Personal debt is when you buy a TV with your credit card. National debt is when a country invests into a highway or opens another school.
A closer example is when you take on a personal debt to fund a new business restaurant. You're still in debt but you're making money and employing people.
And your business is highly successful but never profitable because you're always in debt and so are most of your employees and customers.
While opening a business is closer to the situation than personal debt the analogy still breaks down here. The state controls the size of the money supply itself as well. It creates money through issuance of debt/bonds, and can get rid of it it via taxes and interest payments on the debt. Through the federal reserve it controls that as well. And the job of government isn't to generate a profit. There's just no good perfect analogy. A country should be carrying a debt load to some degree, it's the ratio of debt to the size of the economy that's important and could indicate when it's getting to an unhealthy level. The national debt will never be paid off, and you'd never want it to be. Andrew Jackson found this out the hard way, very ironic he got put on money eventually given his hatred of central banks.

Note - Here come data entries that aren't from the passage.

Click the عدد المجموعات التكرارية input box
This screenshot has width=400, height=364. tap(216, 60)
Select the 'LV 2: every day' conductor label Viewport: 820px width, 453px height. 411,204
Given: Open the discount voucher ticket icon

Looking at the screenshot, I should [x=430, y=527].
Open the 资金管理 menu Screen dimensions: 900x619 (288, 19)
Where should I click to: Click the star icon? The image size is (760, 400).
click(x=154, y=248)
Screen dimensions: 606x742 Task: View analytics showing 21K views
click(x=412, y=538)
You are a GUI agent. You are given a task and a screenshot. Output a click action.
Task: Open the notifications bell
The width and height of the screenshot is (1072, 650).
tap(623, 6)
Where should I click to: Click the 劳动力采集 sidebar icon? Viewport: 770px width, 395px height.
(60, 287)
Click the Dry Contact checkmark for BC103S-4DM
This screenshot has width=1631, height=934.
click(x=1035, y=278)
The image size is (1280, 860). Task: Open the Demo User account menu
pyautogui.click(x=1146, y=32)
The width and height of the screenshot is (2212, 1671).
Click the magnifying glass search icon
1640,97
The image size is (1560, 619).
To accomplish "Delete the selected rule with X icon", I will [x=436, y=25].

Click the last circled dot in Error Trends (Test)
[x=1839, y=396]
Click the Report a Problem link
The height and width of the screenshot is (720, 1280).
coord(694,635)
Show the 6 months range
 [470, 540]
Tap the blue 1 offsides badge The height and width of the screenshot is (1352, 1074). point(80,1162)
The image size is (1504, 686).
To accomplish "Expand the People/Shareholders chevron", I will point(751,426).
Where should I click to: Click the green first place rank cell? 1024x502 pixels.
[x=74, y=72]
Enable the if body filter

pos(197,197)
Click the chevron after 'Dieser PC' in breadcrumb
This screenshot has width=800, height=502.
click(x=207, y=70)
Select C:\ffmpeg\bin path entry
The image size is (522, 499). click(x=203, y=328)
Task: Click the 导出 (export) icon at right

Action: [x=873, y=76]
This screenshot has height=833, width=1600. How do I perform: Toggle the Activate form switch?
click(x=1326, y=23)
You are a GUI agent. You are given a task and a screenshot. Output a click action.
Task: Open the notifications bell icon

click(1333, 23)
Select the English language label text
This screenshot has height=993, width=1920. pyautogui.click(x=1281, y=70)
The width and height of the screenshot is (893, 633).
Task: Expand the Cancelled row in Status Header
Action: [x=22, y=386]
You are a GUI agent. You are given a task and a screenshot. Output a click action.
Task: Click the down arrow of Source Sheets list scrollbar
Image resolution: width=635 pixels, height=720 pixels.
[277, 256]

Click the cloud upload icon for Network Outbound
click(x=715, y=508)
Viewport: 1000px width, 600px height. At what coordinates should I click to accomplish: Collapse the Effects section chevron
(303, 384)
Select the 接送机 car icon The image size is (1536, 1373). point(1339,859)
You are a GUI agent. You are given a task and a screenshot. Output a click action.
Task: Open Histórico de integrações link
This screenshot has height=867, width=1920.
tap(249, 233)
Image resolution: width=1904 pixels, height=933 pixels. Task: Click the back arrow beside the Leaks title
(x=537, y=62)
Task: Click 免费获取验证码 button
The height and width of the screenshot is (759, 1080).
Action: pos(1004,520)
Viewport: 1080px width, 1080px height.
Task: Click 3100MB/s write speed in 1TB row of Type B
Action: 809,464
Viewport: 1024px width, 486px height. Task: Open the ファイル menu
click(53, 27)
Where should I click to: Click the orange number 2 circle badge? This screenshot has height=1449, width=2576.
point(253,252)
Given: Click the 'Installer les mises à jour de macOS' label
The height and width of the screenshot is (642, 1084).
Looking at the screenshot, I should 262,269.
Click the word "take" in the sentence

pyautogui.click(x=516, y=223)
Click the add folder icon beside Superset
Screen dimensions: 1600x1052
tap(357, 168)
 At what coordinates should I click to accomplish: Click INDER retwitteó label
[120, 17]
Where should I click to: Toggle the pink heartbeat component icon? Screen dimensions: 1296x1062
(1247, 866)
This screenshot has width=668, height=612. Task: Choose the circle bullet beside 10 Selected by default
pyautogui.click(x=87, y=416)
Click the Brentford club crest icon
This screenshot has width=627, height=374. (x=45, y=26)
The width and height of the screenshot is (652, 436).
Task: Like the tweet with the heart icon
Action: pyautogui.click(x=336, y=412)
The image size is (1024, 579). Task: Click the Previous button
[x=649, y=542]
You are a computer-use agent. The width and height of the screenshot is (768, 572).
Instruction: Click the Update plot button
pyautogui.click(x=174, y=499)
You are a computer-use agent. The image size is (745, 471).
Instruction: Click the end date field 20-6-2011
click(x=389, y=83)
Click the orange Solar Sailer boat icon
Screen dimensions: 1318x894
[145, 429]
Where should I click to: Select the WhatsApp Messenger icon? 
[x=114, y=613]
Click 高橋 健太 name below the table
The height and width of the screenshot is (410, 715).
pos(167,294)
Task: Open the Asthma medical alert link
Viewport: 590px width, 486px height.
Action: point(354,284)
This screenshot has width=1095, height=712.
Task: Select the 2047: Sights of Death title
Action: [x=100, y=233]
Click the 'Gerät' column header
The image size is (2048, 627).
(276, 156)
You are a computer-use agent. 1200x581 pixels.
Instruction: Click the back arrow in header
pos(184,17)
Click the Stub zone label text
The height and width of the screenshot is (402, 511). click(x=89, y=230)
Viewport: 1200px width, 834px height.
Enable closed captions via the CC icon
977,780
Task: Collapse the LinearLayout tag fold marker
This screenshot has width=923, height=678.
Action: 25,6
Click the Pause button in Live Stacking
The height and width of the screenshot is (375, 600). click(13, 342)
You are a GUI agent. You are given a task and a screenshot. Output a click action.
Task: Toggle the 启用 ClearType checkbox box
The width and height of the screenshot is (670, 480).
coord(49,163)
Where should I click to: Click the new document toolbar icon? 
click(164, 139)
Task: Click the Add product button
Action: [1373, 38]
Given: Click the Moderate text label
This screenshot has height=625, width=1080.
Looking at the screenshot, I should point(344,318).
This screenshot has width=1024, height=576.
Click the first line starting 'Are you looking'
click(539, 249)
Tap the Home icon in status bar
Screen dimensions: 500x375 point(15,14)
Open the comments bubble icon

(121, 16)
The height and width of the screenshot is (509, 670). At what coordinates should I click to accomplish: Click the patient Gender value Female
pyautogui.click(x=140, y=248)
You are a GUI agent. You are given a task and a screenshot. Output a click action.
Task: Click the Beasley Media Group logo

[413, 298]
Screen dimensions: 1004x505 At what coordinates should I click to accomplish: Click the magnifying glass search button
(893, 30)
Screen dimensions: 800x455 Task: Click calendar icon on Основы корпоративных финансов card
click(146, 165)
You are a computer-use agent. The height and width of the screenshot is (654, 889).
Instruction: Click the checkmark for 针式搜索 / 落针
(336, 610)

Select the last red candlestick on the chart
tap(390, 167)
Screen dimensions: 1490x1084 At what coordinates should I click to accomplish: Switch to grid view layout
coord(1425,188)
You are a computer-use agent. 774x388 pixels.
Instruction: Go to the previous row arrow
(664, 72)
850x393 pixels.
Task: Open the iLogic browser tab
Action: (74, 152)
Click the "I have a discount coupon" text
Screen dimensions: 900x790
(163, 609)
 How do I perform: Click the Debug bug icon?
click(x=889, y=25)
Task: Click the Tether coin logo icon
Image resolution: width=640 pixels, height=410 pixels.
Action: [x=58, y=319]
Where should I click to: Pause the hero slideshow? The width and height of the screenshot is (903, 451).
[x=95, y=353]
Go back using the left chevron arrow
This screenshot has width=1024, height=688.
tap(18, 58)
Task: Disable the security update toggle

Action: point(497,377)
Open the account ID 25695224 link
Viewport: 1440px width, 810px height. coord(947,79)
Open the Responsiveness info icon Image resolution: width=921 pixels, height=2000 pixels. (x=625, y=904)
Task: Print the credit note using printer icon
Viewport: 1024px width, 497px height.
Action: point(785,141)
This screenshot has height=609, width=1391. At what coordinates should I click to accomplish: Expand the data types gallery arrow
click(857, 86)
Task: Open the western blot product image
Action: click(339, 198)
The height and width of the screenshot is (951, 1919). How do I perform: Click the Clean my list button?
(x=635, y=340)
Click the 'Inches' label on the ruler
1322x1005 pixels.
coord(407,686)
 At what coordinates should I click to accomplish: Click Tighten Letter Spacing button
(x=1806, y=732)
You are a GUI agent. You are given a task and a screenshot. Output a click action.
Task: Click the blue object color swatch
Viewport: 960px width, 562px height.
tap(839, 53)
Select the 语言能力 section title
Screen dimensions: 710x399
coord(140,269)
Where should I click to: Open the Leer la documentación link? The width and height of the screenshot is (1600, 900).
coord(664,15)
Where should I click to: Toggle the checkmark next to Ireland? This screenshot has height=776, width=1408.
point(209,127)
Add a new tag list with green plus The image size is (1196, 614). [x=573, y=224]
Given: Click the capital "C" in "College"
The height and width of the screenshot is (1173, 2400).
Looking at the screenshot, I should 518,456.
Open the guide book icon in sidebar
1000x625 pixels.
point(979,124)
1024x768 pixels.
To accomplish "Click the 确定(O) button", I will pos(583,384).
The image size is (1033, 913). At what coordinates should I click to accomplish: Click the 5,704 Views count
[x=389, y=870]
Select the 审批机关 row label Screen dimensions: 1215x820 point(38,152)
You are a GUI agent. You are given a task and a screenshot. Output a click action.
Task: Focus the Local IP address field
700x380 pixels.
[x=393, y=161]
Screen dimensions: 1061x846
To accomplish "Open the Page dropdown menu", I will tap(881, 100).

https://www.npr.org/2021/08/03/1024401554/the-time-the-us-paid-off-all-its-debt
US debt to gdp ratio is likely starting to get too high though and probably needs to be reined back some. Not a problem unique to the US after a lot of spending to prop things up during the pandemic. Best way to bring it under control is unwinding the Trump tax cuts for the wealthy and increasing taxes on corporations, capital gains, and billionaires.